Le traitement de choix est une combinaison de médicaments, de l’éducation spéciale mis en place dans le système scolaire et d’interventions psychosociales, y compris individuelle, de groupe et familiale. La psycho-éducation ou de l’éducation sur le TDAH est un des moyens les plus efficaces pour traiter le TDAH. Ceci peut être le facteur le plus important lors de la vérification de l’efficacité du traitement à long terme et si le patient poursuivra avec son traitement. Plus le patient et sa famille sont éduqués sur le TDAH, mieux ils mettront en œuvre le traitement. La meilleure façon de traiter le TDAH comprend les éléments suivants: des visites régulières chez un médecin; soutien continu aux familles par des informations sur le TDAH et comment le gérer; formation pour le patient, le parent et les enseignants; accommodements éducatifs spéciaux; interventions comportementales combinées avec des médicaments.

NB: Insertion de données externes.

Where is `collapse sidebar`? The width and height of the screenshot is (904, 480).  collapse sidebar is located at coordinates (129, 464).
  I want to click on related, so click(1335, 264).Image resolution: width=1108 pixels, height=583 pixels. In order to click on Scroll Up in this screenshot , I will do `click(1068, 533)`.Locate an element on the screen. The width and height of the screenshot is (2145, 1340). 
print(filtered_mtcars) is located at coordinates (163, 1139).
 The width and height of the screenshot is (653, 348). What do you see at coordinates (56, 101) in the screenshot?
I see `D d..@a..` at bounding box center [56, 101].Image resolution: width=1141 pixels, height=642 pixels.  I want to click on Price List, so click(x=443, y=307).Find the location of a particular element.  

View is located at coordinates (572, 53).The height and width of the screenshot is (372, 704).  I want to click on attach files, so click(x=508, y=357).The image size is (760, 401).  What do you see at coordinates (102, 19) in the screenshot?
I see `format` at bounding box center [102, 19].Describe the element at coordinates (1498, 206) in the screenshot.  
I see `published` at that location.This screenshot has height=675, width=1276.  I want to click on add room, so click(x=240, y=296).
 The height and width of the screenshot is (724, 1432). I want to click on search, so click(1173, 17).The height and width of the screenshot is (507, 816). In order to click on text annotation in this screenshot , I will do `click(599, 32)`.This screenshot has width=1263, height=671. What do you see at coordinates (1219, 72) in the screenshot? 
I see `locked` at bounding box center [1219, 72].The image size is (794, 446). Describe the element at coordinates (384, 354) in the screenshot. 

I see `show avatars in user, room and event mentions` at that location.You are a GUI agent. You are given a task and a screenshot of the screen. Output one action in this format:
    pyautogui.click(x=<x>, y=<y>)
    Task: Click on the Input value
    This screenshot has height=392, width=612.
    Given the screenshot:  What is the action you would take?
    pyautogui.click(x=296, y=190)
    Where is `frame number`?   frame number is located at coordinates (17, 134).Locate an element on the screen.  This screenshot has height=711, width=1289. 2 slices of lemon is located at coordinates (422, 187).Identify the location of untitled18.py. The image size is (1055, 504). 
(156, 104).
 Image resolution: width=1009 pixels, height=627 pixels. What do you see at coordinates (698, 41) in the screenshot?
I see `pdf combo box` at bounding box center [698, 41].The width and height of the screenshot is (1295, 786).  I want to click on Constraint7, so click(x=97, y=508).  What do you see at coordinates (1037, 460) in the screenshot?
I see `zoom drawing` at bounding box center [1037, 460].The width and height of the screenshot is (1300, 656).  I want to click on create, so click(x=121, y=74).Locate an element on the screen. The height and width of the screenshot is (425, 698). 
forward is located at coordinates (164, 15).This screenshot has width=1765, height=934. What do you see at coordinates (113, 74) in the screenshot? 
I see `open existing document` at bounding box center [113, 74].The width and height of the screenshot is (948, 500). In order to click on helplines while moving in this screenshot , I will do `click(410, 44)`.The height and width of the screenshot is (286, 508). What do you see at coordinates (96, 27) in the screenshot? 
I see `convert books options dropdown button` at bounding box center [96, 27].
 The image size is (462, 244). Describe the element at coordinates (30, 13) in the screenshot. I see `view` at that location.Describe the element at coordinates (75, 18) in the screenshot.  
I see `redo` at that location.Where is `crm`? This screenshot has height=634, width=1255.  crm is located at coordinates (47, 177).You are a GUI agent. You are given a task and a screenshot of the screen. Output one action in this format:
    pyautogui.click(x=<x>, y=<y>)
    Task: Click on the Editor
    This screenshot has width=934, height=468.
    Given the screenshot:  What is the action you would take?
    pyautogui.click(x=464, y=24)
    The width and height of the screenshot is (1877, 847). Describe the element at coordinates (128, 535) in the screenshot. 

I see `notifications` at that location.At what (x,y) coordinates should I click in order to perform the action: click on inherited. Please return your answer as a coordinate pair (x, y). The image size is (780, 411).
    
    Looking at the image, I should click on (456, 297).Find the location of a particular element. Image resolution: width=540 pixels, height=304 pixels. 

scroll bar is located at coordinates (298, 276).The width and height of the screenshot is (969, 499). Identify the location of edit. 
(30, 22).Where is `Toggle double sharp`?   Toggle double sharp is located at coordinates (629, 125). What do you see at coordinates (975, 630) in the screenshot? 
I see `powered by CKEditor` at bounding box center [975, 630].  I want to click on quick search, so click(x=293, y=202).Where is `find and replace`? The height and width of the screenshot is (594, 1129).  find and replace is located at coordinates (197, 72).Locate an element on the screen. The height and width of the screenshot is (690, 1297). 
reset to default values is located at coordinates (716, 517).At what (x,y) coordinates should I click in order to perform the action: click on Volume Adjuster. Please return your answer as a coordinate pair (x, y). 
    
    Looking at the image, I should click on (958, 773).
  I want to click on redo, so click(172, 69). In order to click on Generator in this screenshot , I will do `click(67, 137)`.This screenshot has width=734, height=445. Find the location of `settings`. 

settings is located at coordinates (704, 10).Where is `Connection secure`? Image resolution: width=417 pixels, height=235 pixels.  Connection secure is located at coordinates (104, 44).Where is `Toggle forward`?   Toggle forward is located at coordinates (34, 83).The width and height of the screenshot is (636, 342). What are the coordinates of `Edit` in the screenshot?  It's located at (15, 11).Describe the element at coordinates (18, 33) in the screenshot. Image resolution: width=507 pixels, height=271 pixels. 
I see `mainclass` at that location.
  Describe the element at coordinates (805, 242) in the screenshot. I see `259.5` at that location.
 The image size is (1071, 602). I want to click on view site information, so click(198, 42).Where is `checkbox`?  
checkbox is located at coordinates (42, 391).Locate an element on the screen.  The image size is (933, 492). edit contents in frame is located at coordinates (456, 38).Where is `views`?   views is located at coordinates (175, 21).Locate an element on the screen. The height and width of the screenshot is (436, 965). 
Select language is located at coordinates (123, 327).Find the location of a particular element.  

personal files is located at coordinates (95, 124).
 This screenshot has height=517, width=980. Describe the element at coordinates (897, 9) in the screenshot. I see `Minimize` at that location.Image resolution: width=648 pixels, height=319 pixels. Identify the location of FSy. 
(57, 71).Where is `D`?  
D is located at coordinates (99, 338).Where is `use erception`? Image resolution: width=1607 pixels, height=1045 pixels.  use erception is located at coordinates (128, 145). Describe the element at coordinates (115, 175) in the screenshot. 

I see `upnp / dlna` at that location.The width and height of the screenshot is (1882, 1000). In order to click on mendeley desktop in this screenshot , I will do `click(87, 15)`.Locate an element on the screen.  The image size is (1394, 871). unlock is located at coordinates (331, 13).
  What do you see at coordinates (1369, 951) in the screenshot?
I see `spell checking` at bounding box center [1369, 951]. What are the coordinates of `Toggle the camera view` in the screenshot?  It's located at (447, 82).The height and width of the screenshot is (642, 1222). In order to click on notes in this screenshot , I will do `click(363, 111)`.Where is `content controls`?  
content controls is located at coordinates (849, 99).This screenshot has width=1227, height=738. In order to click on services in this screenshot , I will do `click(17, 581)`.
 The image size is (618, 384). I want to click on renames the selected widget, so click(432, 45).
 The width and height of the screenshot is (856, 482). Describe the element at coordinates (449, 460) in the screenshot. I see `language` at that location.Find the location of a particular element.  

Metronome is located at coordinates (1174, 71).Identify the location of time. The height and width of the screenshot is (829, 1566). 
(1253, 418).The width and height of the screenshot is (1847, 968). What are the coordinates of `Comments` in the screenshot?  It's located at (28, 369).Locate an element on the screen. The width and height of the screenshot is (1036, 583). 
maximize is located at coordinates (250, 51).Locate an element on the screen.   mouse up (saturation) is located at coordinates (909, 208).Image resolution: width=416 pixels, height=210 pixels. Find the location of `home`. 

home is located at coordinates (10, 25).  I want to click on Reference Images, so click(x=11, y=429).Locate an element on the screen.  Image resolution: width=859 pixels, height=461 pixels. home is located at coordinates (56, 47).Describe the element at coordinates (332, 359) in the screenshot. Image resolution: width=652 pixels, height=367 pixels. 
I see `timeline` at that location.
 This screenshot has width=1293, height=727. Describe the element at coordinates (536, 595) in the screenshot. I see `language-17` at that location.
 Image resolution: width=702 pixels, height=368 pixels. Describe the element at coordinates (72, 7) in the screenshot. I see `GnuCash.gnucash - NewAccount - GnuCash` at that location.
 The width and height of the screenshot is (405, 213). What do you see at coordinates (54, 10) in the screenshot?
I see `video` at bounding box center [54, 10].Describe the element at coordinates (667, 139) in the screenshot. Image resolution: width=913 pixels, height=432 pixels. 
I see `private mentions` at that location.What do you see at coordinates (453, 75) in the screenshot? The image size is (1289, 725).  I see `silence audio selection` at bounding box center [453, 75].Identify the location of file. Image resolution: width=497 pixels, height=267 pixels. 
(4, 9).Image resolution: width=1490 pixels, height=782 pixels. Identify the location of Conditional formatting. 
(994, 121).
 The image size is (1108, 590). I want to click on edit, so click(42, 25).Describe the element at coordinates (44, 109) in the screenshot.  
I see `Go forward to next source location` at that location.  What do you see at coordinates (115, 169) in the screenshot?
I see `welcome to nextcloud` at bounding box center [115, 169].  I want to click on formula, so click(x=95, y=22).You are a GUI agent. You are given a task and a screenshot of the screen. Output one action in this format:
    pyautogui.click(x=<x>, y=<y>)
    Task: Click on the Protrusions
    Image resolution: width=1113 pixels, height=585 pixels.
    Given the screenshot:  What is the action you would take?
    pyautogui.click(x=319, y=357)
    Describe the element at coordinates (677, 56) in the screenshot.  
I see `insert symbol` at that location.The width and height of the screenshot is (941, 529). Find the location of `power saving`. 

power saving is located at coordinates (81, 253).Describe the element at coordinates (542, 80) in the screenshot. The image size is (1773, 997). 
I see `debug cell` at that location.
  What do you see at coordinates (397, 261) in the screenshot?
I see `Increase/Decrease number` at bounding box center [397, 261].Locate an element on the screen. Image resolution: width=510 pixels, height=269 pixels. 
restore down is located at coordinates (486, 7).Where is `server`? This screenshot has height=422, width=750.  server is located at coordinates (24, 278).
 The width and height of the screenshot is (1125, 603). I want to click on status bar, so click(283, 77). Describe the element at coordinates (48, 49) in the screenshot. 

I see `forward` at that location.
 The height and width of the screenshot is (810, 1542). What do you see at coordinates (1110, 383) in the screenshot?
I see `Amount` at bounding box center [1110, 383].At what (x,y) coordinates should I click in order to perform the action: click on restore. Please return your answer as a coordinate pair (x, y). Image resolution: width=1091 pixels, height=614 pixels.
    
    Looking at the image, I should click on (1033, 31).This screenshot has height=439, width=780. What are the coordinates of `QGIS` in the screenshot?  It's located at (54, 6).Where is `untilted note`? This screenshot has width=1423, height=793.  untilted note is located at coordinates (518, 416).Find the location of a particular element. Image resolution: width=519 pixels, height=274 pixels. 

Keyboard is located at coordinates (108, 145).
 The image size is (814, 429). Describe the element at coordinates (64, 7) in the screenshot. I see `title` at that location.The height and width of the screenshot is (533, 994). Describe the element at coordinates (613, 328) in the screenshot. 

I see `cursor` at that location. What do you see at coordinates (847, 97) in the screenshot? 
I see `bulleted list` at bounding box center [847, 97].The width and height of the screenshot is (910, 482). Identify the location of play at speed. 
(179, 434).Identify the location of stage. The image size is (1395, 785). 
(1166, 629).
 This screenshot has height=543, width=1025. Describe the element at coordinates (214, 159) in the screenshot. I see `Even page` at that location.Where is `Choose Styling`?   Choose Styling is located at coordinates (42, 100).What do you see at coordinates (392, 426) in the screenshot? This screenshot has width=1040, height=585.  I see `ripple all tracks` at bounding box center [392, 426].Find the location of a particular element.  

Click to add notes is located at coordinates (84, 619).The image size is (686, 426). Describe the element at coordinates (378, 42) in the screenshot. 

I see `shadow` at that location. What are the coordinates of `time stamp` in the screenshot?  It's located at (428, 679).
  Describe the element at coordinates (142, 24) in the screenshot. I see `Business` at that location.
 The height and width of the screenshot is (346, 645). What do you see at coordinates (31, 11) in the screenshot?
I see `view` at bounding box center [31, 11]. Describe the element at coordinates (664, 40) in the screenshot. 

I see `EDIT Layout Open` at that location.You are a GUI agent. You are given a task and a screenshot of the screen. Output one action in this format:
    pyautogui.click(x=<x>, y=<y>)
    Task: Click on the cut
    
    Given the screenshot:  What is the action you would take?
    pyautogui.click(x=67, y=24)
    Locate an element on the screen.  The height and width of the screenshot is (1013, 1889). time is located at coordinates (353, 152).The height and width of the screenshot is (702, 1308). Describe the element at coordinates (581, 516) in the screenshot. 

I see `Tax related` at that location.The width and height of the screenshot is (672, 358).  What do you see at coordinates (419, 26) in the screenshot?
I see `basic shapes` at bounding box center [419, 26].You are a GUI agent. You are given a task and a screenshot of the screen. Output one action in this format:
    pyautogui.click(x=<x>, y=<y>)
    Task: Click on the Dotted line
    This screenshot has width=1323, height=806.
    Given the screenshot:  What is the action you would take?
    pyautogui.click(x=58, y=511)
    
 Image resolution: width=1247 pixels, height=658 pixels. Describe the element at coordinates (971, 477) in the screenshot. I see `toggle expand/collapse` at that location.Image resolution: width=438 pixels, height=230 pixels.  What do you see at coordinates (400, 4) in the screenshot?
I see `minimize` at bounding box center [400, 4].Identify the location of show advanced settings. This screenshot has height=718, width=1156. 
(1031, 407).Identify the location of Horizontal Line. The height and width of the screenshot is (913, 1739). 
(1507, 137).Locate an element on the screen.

Pour les cas simples de TDAH, la gestion des médicaments est assez simple et généralement efficace avec un minimum d’effets secondaires. Le médicament qui est le plus souvent utilisés pour gérer le TDAH est un stimulant. Ces médicaments sont sur le marché depuis près de cinquante ans, avec des milliers de documents de recherche portant sur leur efficacité et leur sécurité. Toutefois, au cours des cinq dernières années, le développement des versions à action de libération à temps contrôlé de ces médicaments, qui ne doit être pris qu’une fois par jour, a amélioré de manière significative ces mêmes médicaments. Ces versions à action de libération à temps contrôlé en gélules ou en comprimés, contribuent à prévenir de la fluctuation des niveaux de médication pendant la journée et permettent à l’enfant de ne prendre qu’une dose allant du matin jusqu’en début de soirée. Certains enfants métabolisent ces médicaments plus rapidement que d’autres et la durée sera donc pour moins d’heures. Ces médicaments rendent l’abus plus difficile et les enfants se sentent souvent moins stigmatisés s’ils n’ont pas à prendre des médicaments à l’école. Il y a également un nouveau médicament disponible qui est un agoniste noradrénergique et non un médicament stimulant que peut également être considéré par le médecin. Les médecins sont maintenant en mesure d’améliorer les principaux symptômes du TDAH dans un très court laps de temps, toutefois un traitement à trois niveaux est toujours recommandé.